Esto cambió ahora, o quizá llevaba cambiando un tiempo con reformas como la
lex militaris
de Cayo Graco del año 123, que prohibía al Estado descontar dinero de la paga de los soldados para costearse su ropa y su equipo. Pero muchos autores, con afán de simplificar las cosas, atribuyeron luego a Mario todas las reformas que el ejército sufrió en esta época. Hay que añadir que dicha simplificación se debe también a que buena parte del material literario que nos ha llegado consiste en resúmenes y epítomes de otras obras más extensas que se han perdido. En cualquier caso, trataremos con más detalle sobre estas reformas cuando narremos las campañas contra las tribus del norte y hablemos de las llamadas «mulas de Mario».

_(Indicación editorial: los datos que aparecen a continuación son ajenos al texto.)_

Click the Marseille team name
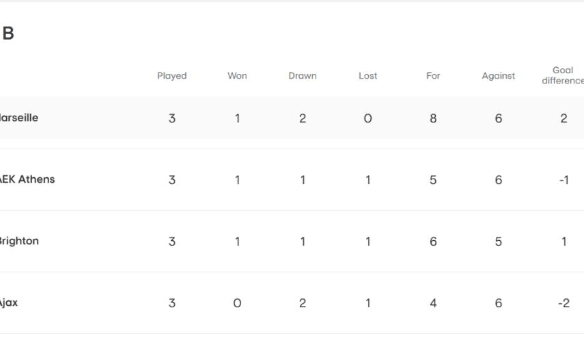This screenshot has height=351, width=584. coord(19,118)
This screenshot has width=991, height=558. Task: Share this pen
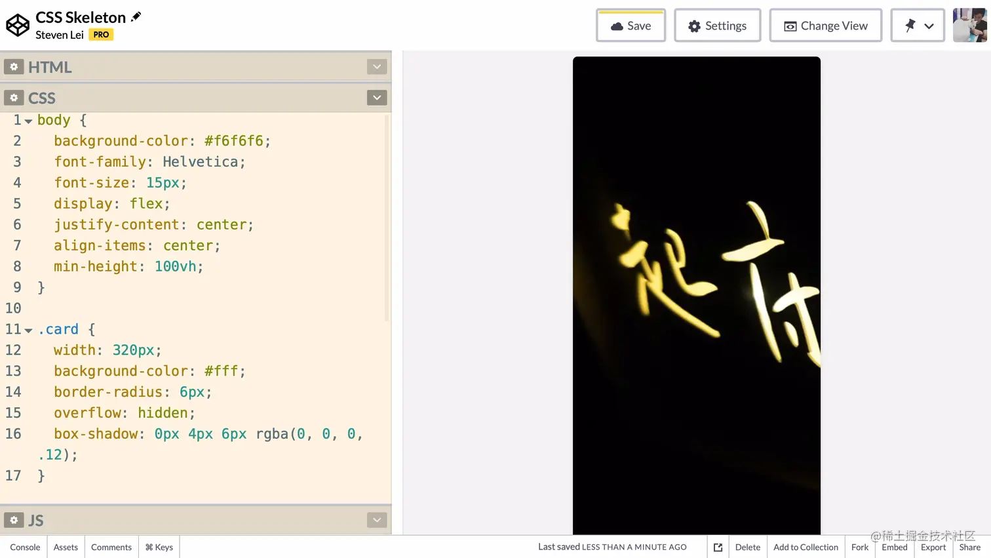[969, 546]
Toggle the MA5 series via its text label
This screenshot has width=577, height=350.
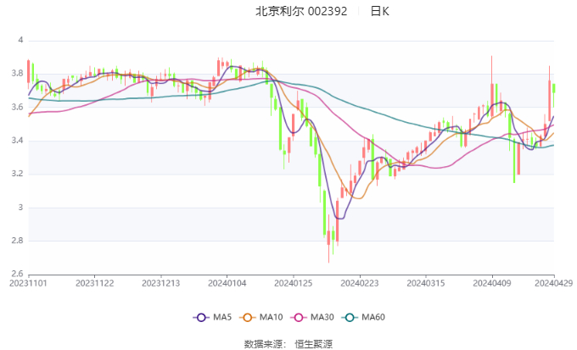tap(222, 317)
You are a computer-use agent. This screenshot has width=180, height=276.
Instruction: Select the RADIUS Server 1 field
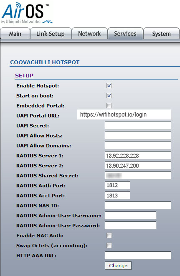[x=138, y=156]
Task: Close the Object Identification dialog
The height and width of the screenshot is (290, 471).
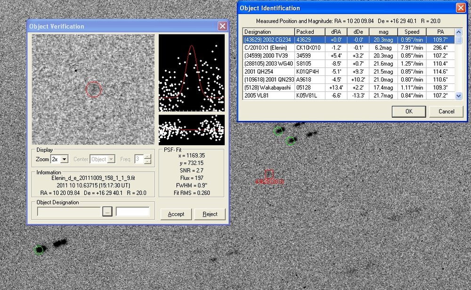Action: click(x=460, y=8)

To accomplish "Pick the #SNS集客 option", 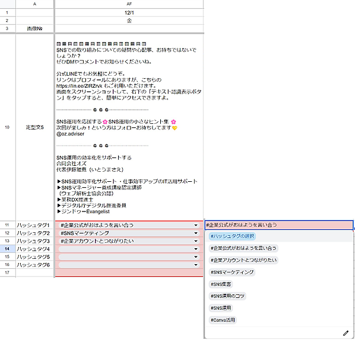I will click(222, 284).
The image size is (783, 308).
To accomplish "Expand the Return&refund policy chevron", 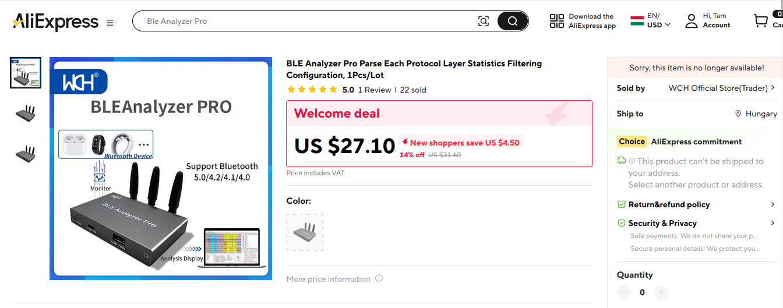I will coord(773,205).
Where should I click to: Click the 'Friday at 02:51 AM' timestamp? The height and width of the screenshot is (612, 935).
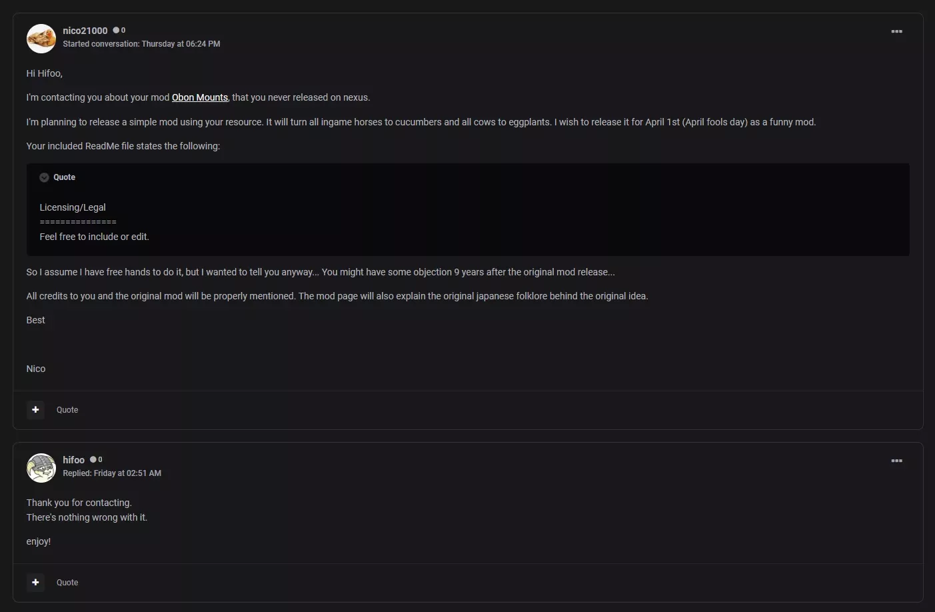click(127, 473)

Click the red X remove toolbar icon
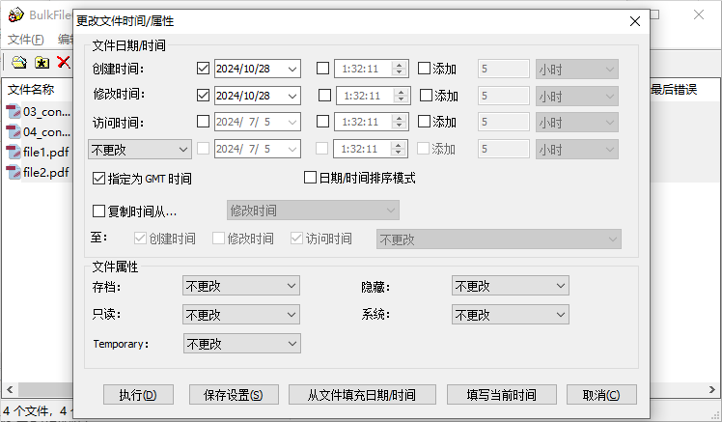coord(64,63)
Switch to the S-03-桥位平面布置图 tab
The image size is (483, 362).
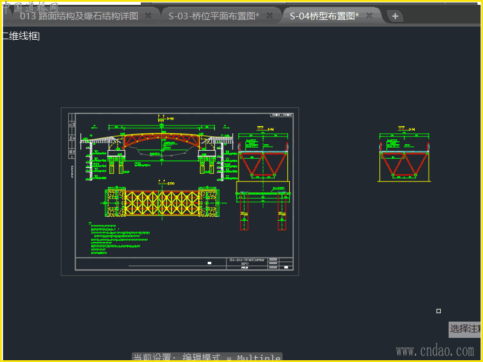(x=213, y=16)
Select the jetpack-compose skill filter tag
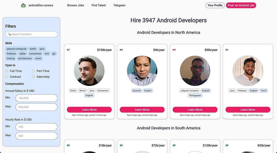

En aquella ocasión, Mario no estaba llevando a cabo un
dilectus
, el tradicional reclutamiento forzoso, puesto que el senado no se lo había autorizado, sino un alistamiento de voluntarios. Con el fin de convencer a los nuevos reclutas, Mario pronunció ante la asamblea del pueblo un discurso que Salustio transcribe con cierta extensión. Hemos de recordar que los historiadores antiguos, en una tradición que se remonta a Heródoto y Tucídides, creaban discursos que ponían en boca de sus personajes para retratarlos moral y psicológicamente, y también para exponer argumentos que consideraban verosímiles. Por tanto, no podemos considerar que la arenga que aparece en
La guerra de Yugurta
plasme las palabras literales de Mario ante la asamblea, pero sí el espíritu de lo que dijo, por lo que resulta interesante detenerse en él un poco y estudiar las tensiones sociales que refleja.

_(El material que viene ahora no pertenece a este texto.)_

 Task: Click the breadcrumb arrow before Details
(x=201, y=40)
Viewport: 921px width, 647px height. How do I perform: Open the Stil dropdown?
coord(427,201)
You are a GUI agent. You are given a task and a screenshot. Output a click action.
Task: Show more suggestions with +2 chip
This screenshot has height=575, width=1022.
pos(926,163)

Aquel discurso supuso una auténtica reivindicación de un
homo novus
, alguien a quien no le era posible ufanarse de los consulados de sus antepasados ni sacar en procesión sus imágenes de cera como hacían los optimates. A cambio, Mario podía exhibir lanzas capturadas al enemigo, un estandarte,
phalerae
y otras condecoraciones que le había concedido la República, y también las cicatrices sufridas en combate. En este punto, podemos estar casi seguros de que se apartó la toga para enseñar sus heridas cuando exclamó: «¡Estas son mis imágenes, esta mi nobleza! No las he recibido en herencia como ellos, sino que me las he ganado yo mismo con muchísimos esfuerzos y peligros» (
Yug
., 85).
Para granjearse a la plebe se jactó de que no sabía griego, una carencia en su educación de la que se burlaban los nobles. En lugar de avergonzarse por ello, Mario contraatacó, hurgando en un prejuicio antigriego y antiintelectual arraigado en el temperamento romano. «Yo conozco a algunos que después de ser elegidos cónsules empiezan a leer las hazañas de los antepasados y los manuales militares de los griegos. Pero las cosas que ellos han leído o saben de oídas, yo las he visto y las he hecho. ¡Y lo que ellos han aprendido en los libros, yo lo he aprendido en la guerra!».

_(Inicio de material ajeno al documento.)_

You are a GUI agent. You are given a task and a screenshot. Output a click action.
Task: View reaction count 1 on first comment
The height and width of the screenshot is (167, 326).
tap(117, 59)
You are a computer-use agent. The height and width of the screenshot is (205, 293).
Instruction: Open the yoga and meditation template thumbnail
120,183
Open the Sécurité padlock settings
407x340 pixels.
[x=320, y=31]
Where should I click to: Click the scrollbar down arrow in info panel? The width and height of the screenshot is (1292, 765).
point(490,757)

Aunque nos han llegado muy pocos manuales militares de los antiguos, estas palabras revelan que debían de ser numerosos, y atestiguan una cultura libresca muy desarrollada. Cultura que Cayo Mario despreciaba tanto como otros refinamientos del momento: «Dicen que soy zafio y de costumbres toscas porque no sé preparar un banquete, no tengo histriones y no pago más dinero por un cocinero que por un encargado que me administre las fincas». Aquí parece que por boca de Mario hablara Catón el Viejo, adalid de las costumbres tradicionales romanas. También resulta curiosa la referencia a los histriones, como si Salustio adelantara en el tiempo una crítica de Mario a alguien que andaba con actores, que en los años de la campaña africana fue uno de los lugartenientes en quienes más confiaba y que después se convirtió en su enemigo más odiado: Sila.